Safeeyah Iverson

To Whom It May Concern,

To be blunt (because the time for propriety is long over), I am what a lot of you consider (and have said as much to my face) a different kind of black. I am what you are comfortable with. I represent what you think black people should be. I am the so-called difference between a black person and a nigger. But I am an adaptation. I am what my parents raised me to be so that I could survive in this country. And yet, when I see a police officer approaching me, I always hold my breath. My blood runs cold, and I am made overwhelmingly and terrifyingly aware of the color of my skin and of the fact that nothing, not my parents’ law degrees, not my NYU education, not the “proper” way I speak, not my legal rights as an American citizen, will act as a shield for me in this moment. That my life is at the mercy of another, as it has been since the day my people were brought to this country in chains. That if I should die from this encounter, I will just be another dead black girl on the news. And as terrified as I always am, there sits always in my chest, rage. Rage that I am made to constantly feel this way, that 400 years of oppression are not enough, that the pain and suffering of my people are eternal. Rage that everything I am feeling will be trivialized by someone who has never known my experience.

I cry for George Floyd as I have cried for the millions that have come before him, for all the black and brown lives lost because of the racism in this country. The system is not broken. It is what it was always designed to be. The police are not and have never been here to protect us all equally. That is not an opinion, it is a fact. And if you disagree, I urge you to educate yourself because the odds are you are holding the means of doing so in your hands right now.

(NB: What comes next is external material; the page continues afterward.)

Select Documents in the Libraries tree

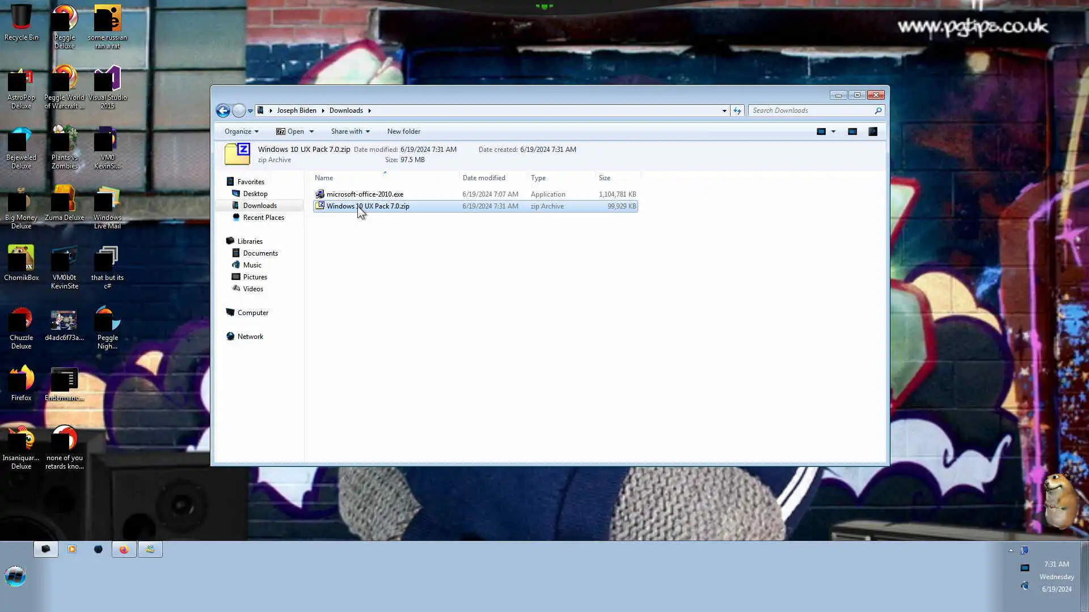[x=260, y=253]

Understand that if you refer to us as savages because we riot, it is nothing new, we have always known you thought of us this way. And that is why we are rioting. Because we have been peacefully protesting for centuries and it has meant nothing, gained us nothing, not when we are still being choked, beaten, shot, and lynched. Understand also that this violence is nothing new to us. To be Black in America is to always be aware that you are Black in America. That in so many ways you are less protected, vilified, denigrated, disrespected, and opposed. That your life does not matter in the same way as a white person. And if you disagree, if you think we are equal, that we exaggerate and imagine the world to be against us, answer this: Would you want to be Black in America?

We riot because we are afraid, because we are angry, because we are anguished, and because we are dying. And if you refuse to understand that, if property and wealth mean more to you than the lives of black and brown people, then we are rioting because of you.